A couple of Matthew’s college chums are visiting over the weekend. There’s been much housecleaning. I’m not sure what we’ll be doing for these next few days, but I expect a shopping trip and a gaming night will be in there. It’ll be fun seeing old friends getting back together again, even if it is a second hand sort of reunion for me, being the stray spousal type and all.

Coincidentally, I got an invite to my 15-year high school reunion in the mail the other day. I even gave it passing consideration, but I couldn’t justify paying the admission costs, airfare, and whatever accommodations we’d end up with. I do wonder, though, who will show and what they’re doing now.

My high school is a pretty unique institution.

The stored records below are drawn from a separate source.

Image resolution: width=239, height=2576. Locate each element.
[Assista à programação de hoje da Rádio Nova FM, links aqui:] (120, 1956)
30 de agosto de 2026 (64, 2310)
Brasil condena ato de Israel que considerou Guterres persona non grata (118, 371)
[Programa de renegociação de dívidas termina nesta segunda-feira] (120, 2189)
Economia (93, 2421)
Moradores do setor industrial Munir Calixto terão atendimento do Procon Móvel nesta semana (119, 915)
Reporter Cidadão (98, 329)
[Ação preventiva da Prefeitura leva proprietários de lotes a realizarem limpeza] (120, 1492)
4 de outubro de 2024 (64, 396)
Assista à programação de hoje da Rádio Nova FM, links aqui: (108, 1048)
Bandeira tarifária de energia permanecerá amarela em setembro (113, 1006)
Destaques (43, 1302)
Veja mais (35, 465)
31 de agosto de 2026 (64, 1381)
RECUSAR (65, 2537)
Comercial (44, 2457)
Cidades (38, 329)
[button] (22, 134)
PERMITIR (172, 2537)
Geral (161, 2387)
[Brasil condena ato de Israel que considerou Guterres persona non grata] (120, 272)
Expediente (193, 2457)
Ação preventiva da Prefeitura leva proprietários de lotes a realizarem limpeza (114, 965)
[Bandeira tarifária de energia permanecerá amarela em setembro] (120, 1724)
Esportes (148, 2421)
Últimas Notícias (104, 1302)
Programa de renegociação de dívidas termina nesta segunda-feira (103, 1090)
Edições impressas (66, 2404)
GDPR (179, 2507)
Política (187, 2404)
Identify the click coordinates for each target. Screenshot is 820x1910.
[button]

For admission, prospective students have to go through a rigorous application process, sort of a pre-college experience where you take an aptitude test, write an entrance essay, list your extra-curricular activities, and get academic references, all during sixth grade. Subsequently, the first year in that school isn’t “freshmen” year, but “subfreshmen,” which is a melding of seventh and eighth grade. This also bumps most of the student body up another year in acceleration. The majority of students there graduate a year or two ahead of their peers, as a good number of them have been accelerated in previous grades (raises hand). Hence, I graduated from high school when I was sixteen.

It’s an excellent school. When I was a student there, the whole student body numbered at two hundred and fifty heads, with fifty per graduating class. I think they’ve increased that to sixty since then, but the overall numbers are quite intimate. Students there really do know everyone in their class, and to a lesser extent, everyone in the school. It offers(ed) a wide range of languages like Russian, Japanese, and Latin, as well as the more traditional French and German. And their math and sciences department is unparalleled. My old school has often achieved the honor of being the highest scoring in the nation on the ACTs and SATs.

And yet even with such an illustrious achievement record, one still has to take into account that the kids who attend(ed) my school are and were still just that. Kids. Precocious and clever, yes. But there was still a lot of cliquish behavior, and bullies. Can’t forget the bullies. It was a bastion of insecurity and petty cruelties, like high schools everywhere, perhaps made worse by the highly competitive nature of the place. I look back on those years with a blend of dismay and fondness. I really did learn a lot back then–both academically and socially. I grew into the person I am now, learned to question and doubt, and learned the very important lesson that what I did had consequences. I also learned that some people’s preferred method of feeling better about themselves is by stepping on other people. In other words, I grew up. In many ways I’m very much the same person I was then–my beliefs, my outlook on life, my proclivities–but in others I’ve changed; I’ve come into myself. But, really, I mean, how can someone not change in fifteen years? I’m very curious to see how my classmates have also changed, and I wonder how much of the young people I remember remain.

If we still lived in the Midwest, I might consider going back for it. But I can’t rationalize the expense of flying to a section of America that is truly ugly, flat, and dull, for my high school reunion.